In this study, the first of its kind, the researchers sought to track changes in the extent of thunderstorms in the Amazon basin in recent decades. In the absence of thunderstorm data from the Amazon going back decades, the researchers built an empirical model based on climatic parameters from the European Center ERA5, which has collected data on global climate since 1940, along with thunderstorm data collected through a worldwide network of lightning detection sensors called WWLLN—the Worldwide Lightning Location Network.

Prof. Price explains, “Lightning is the result of a huge electric field that is discharged all at once, producing radio waves that can be received thousands of kilometers away. The sensors of the WWLLN network are deployed in 70 research institutions worldwide, and they receive and map, in real-time, lightning everywhere on the surface of the Earth.”

“Here at Tel Aviv University, on the roof of the Geophysics building, we have one of the sensors that pick up radio waves from thunderstorms that occur in our region, in Africa, India, and even South America. Cross-referencing the information from the various stations accurately determines the location and time of each lightning strike, and thus a global map of lightning strikes over time is obtained.”

Using the empirical model, the researchers examined the relationship between the frequency and distribution of thunderstorms in South America, and changes in temperature in the Amazon region since the 1980s. A statistical analysis of the data revealed surprising findings: despite the increase in regional temperature resulting from global warming, there was a decrease of approximately 8% in the number of thunderstorms over this period.

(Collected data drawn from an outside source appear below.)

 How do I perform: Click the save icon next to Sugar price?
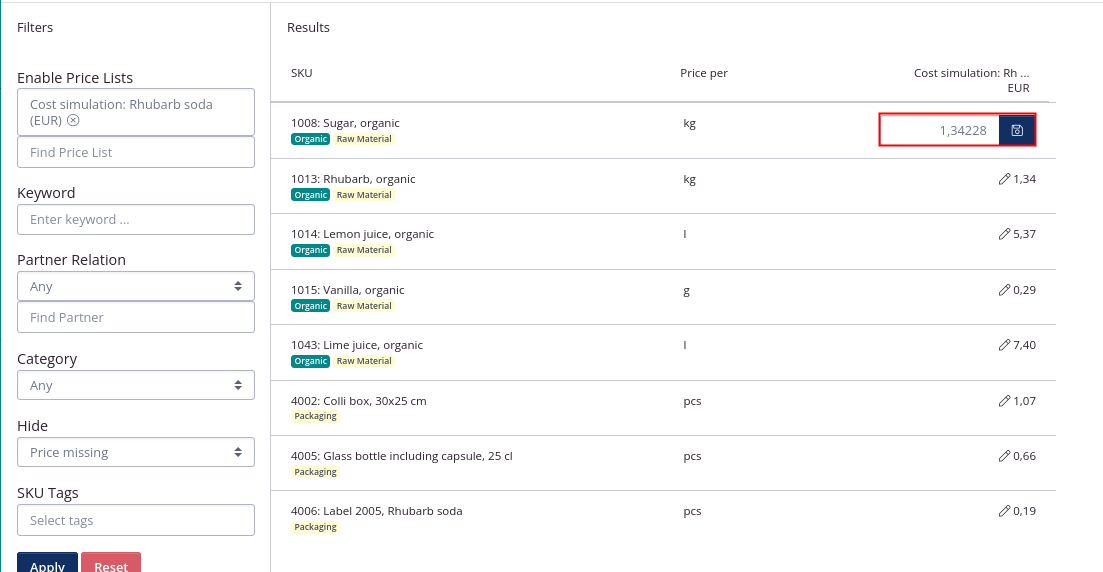pos(1017,130)
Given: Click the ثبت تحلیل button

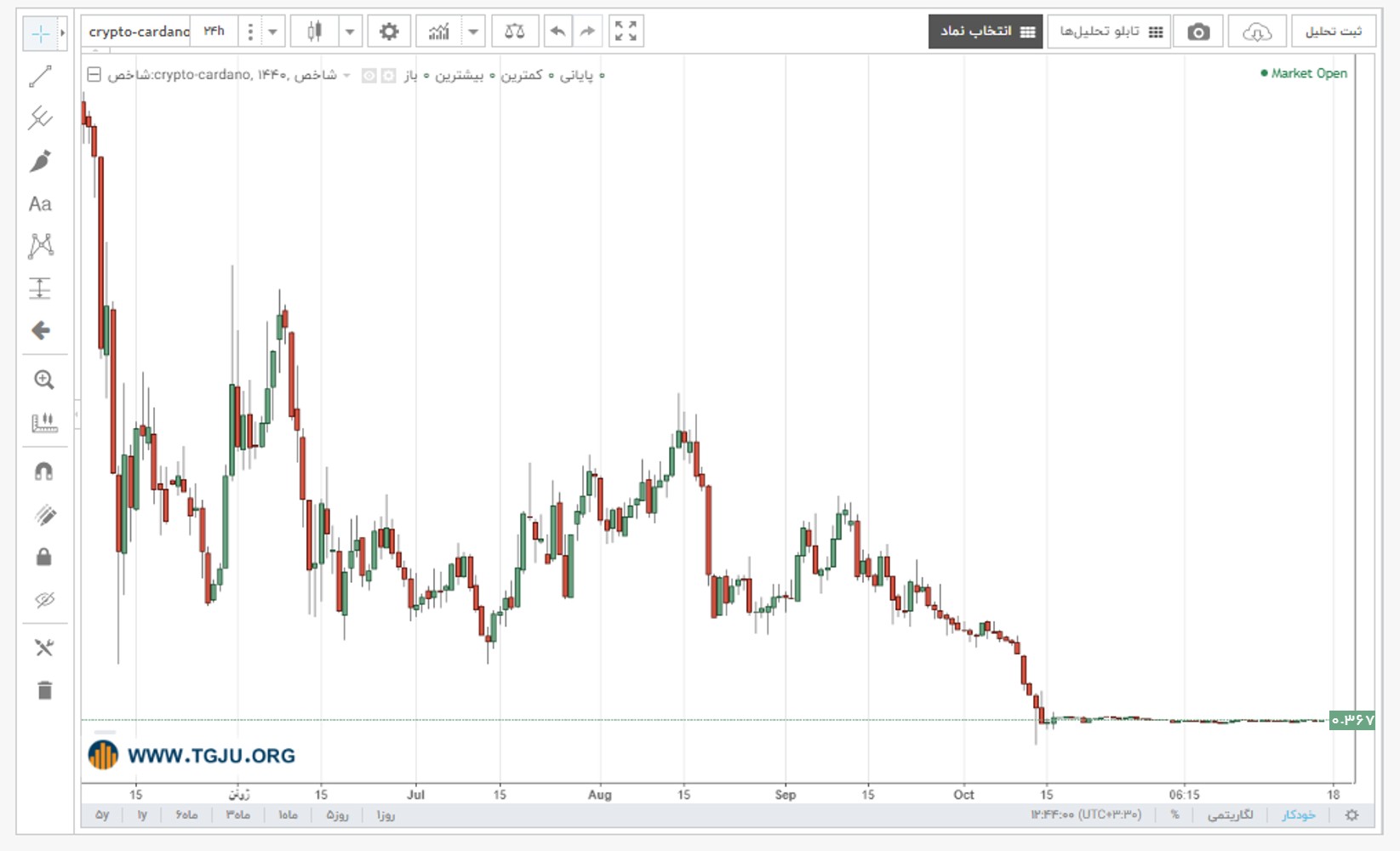Looking at the screenshot, I should click(1334, 31).
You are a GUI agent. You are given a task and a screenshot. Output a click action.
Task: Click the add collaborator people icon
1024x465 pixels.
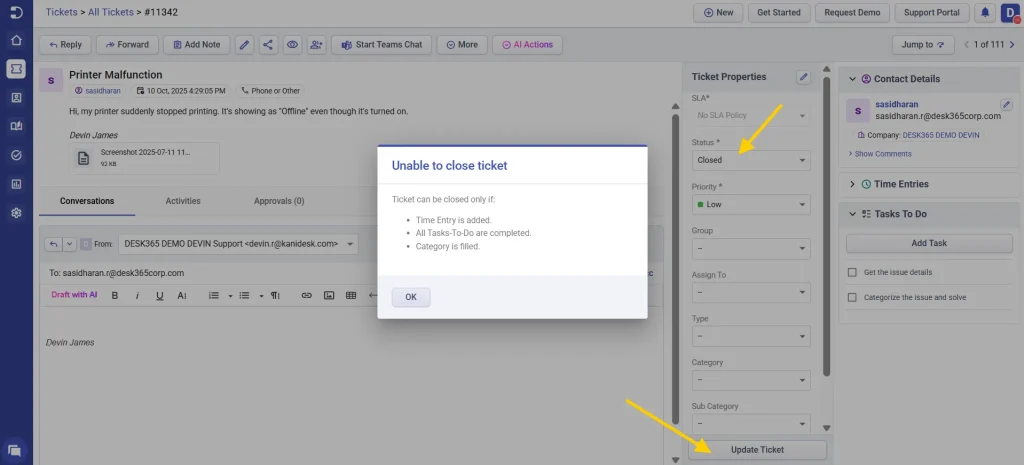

The researchers say, “When we examined these findings in depth, we discovered that the areas of decline in the number of thunderstorms overlap to a large extent with areas where extensive deforestation was carried out. This is the first time that a connection between thunderstorms and deforestation has been established.”

“We estimate that the loss of each megaton of carbon in the Amazon—equivalent to about a million large trees cut down—results in a 10% decrease in the number of thunderstorms.”

Prof. Price concludes, “In this study, we examined trends in thunderstorm activity in the Amazon basin in recent decades. We expected to find an increase in the number of storms due to global warming, as has been observed in many regions of the world, but to our surprise, we found the opposite trend: a decrease of 8% over 40 years.”

“Further analysis revealed that most of the decrease was observed precisely in those areas where the rainforests were replaced by agriculture or other human activity. The decrease can be explained by the fact that the absence of forests significantly reduced the moisture in the air, which is the source of energy and moisture needed for the formation of thunderstorms.”

“The result is fewer thunderstorms, fewer clouds, less rain, and consequently less forest growth. This creates a dangerous feedback loop that can cause the forests to dry out and significantly reduce the vital contribution of the ‘lungs of the Earth’ to oxygen production and carbon dioxide absorption.”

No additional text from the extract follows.